[Start of Attachment]

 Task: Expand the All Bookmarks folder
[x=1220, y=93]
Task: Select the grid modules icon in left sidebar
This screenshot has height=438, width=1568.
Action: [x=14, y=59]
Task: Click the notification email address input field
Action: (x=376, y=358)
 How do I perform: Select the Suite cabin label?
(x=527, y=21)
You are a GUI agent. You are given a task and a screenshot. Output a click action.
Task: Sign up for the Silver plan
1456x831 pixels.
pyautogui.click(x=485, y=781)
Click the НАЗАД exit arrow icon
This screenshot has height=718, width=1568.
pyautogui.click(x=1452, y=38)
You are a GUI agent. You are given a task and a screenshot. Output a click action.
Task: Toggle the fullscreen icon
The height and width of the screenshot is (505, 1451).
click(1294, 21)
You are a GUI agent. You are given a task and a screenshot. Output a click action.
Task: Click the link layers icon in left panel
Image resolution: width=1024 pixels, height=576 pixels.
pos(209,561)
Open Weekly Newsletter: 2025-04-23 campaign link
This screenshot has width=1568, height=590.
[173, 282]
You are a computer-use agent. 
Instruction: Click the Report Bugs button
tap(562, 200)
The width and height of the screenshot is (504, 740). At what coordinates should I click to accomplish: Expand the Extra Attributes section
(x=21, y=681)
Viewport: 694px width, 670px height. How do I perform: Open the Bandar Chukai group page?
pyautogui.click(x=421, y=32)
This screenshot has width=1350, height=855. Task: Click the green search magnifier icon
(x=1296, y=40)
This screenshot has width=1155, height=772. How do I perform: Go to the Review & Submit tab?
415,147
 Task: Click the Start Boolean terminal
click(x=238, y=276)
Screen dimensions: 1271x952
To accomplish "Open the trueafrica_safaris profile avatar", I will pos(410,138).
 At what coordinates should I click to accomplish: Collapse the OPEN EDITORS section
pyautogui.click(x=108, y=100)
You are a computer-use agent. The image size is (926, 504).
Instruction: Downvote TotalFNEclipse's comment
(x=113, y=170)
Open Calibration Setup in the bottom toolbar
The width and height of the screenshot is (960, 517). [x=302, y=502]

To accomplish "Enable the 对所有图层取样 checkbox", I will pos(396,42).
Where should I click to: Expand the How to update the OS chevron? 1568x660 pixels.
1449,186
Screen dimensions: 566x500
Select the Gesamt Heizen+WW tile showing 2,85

[End of Attachment]

— Exercise —
Each entry above should be repeated exactly, with no line left out.

— Task result —
 Task: Expand the All Bookmarks folder
[x=1220, y=93]
Task: Select the grid modules icon in left sidebar
This screenshot has height=438, width=1568.
Action: [x=14, y=59]
Task: Click the notification email address input field
Action: (x=376, y=358)
 How do I perform: Select the Suite cabin label?
(x=527, y=21)
You are a GUI agent. You are given a task and a screenshot. Output a click action.
Task: Sign up for the Silver plan
1456x831 pixels.
pyautogui.click(x=485, y=781)
Click the НАЗАД exit arrow icon
This screenshot has height=718, width=1568.
pyautogui.click(x=1452, y=38)
You are a GUI agent. You are given a task and a screenshot. Output a click action.
Task: Toggle the fullscreen icon
The height and width of the screenshot is (505, 1451).
click(1294, 21)
You are a GUI agent. You are given a task and a screenshot. Output a click action.
Task: Click the link layers icon in left panel
Image resolution: width=1024 pixels, height=576 pixels.
pos(209,561)
Open Weekly Newsletter: 2025-04-23 campaign link
This screenshot has width=1568, height=590.
[173, 282]
You are a computer-use agent. 
Instruction: Click the Report Bugs button
tap(562, 200)
The width and height of the screenshot is (504, 740). At what coordinates should I click to accomplish: Expand the Extra Attributes section
(x=21, y=681)
Viewport: 694px width, 670px height. How do I perform: Open the Bandar Chukai group page?
pyautogui.click(x=421, y=32)
This screenshot has width=1350, height=855. Task: Click the green search magnifier icon
(x=1296, y=40)
This screenshot has width=1155, height=772. How do I perform: Go to the Review & Submit tab?
415,147
 Task: Click the Start Boolean terminal
click(x=238, y=276)
Screen dimensions: 1271x952
To accomplish "Open the trueafrica_safaris profile avatar", I will pos(410,138).
 At what coordinates should I click to accomplish: Collapse the OPEN EDITORS section
pyautogui.click(x=108, y=100)
You are a computer-use agent. The image size is (926, 504).
Instruction: Downvote TotalFNEclipse's comment
(x=113, y=170)
Open Calibration Setup in the bottom toolbar
The width and height of the screenshot is (960, 517). [x=302, y=502]

To accomplish "Enable the 对所有图层取样 checkbox", I will pos(396,42).
Where should I click to: Expand the How to update the OS chevron? 1568x660 pixels.
1449,186
Screen dimensions: 566x500
Select the Gesamt Heizen+WW tile showing 2,85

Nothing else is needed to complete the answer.